We begin with a close look at the language of the two statutes. See Brady v. Credit Recovery Inc., 160 F.3d 64, 66 (1st Cir.1998). Defendants convicted of conspiracy to commit drug offenses pursuant to 21 U.S.C. §§ 841(a) and 846, are subject to the penalties described in § 841(b).2 Pursuant to § 841(b)(1)(A), the district court was required to sentence Cortes-Claudio to a term of imprisonment which could not be less than "10 years or more than life" and a term of supervised release of "at least 5 years." We have recently held that this language in § 841(b) establishes a mandatory minimum term of supervised release, not a maximum. United States v. Lopez, 299 F.3d 84, 90 (1st Cir.2002). Our holding in Lopez made clear that any apparent language to the contrary in previous cases is limited to the specific facts of those cases, and does not constitute precedent for the proposition that language in drug statutes, such as 21 U.S.C. § 841, referring to "at least 5 years" (or some other term) sets out the maximum rather than a minimum only. United States v. Barnes, 251 F.3d 251, 261 (1st Cir.2001); United States v. Barnes, 244 F.3d 172, 178 (1st Cir.2001); Suveges v. United States, 7 F.3d 6, 8 (1st Cir.1993). Given the plain meaning of "at least" and our Lopez holding, we do not regard Barnes and its companion cases as stare decisis in regard to the present issue concerning the upper limit of a term of supervised release in a drug case.

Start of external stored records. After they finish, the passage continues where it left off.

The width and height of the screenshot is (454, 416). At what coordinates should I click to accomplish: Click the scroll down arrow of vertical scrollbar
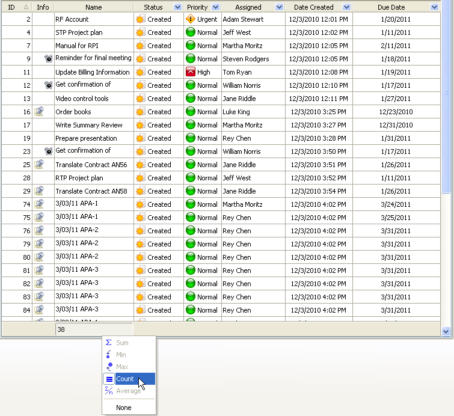coord(446,331)
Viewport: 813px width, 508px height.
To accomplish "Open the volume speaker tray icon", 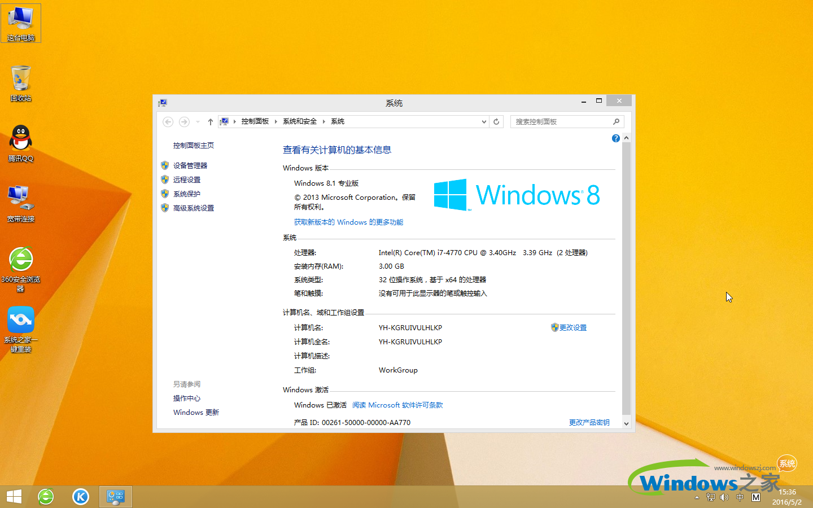I will 724,497.
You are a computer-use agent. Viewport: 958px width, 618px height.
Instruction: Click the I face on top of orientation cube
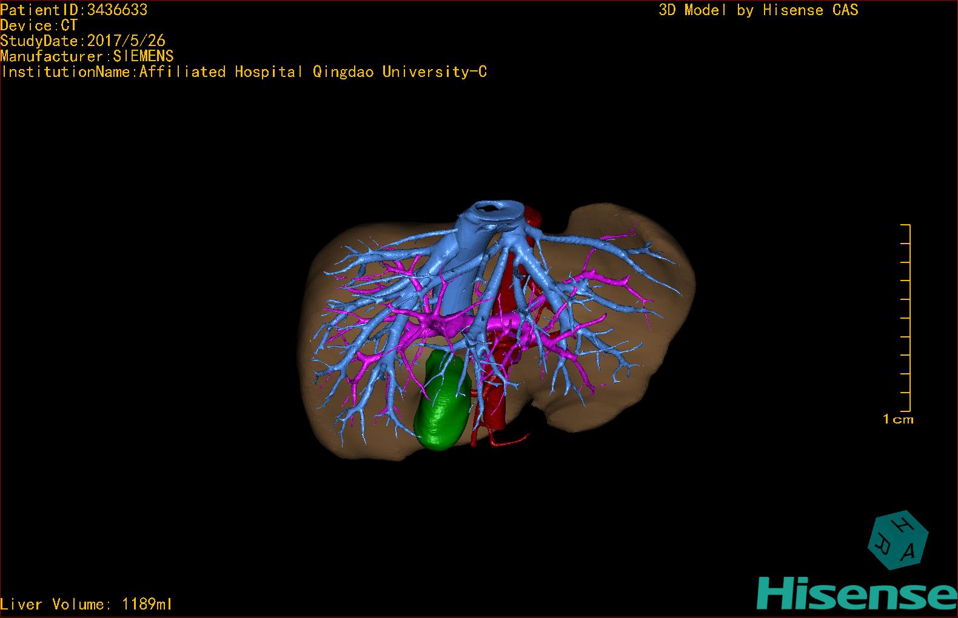pos(903,523)
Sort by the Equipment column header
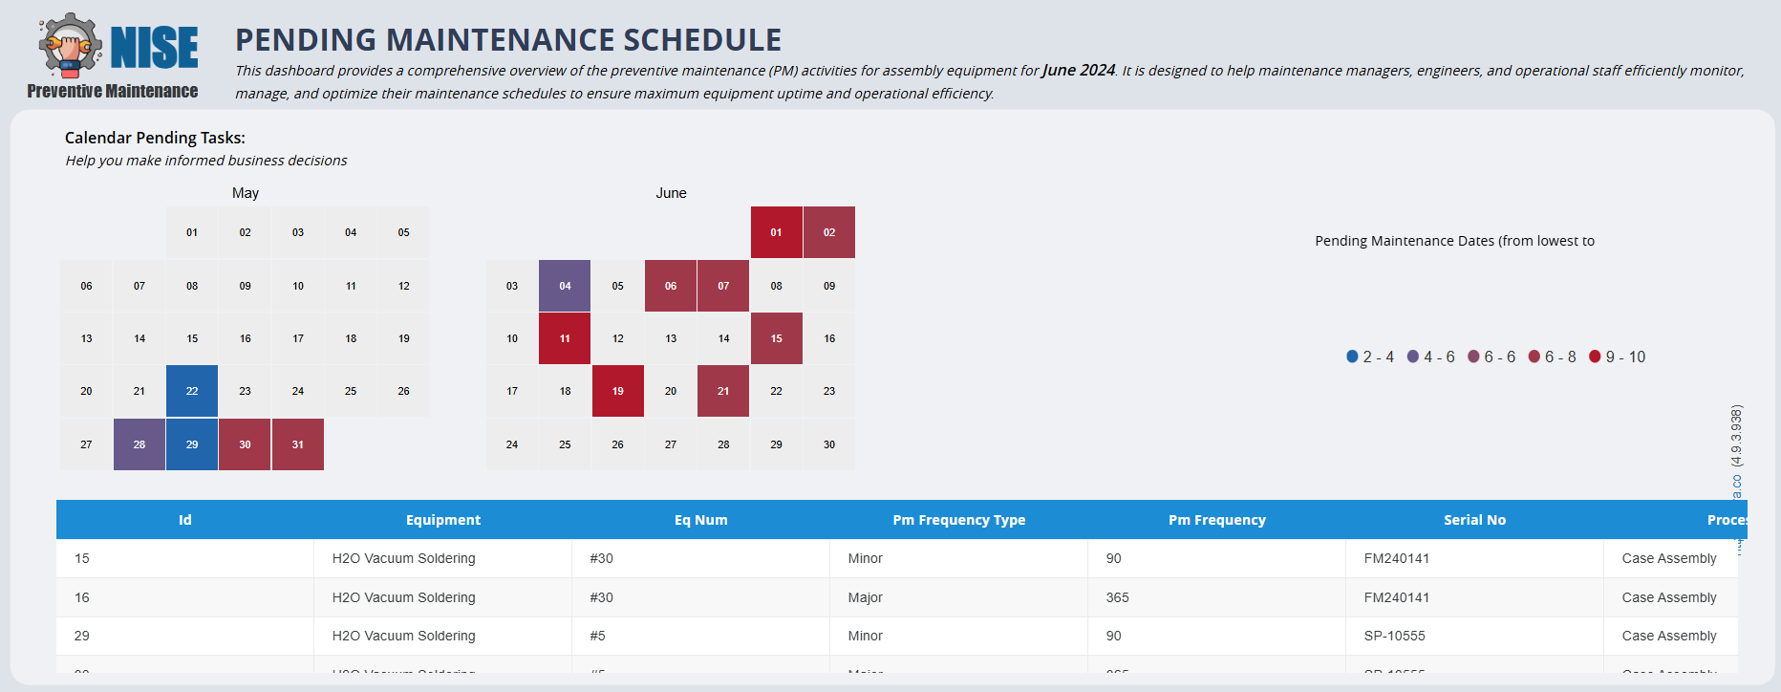 [443, 520]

We start, therefore, with the premise that the district court was plainly required by § 841(b) to sentence Cortes-Claudio to a minimum supervised release term of at least five years. In arguing that five years is also a maximum in respect to the permissible term of supervised relief, Cortes-Claudio would have us borrow from a different statute, § 3583(b), applying to federal crimes generally. Section 3583(b) specifies Except as otherwise provided, the authorized terms of supervised release are —

(1) for a Class A or Class B felony, not more than five years;

(2) for a Class C or Class D felony, not more than three years; and

(3) for a Class E felony, or for misdemeanor (other than a petty offense) not more than one year.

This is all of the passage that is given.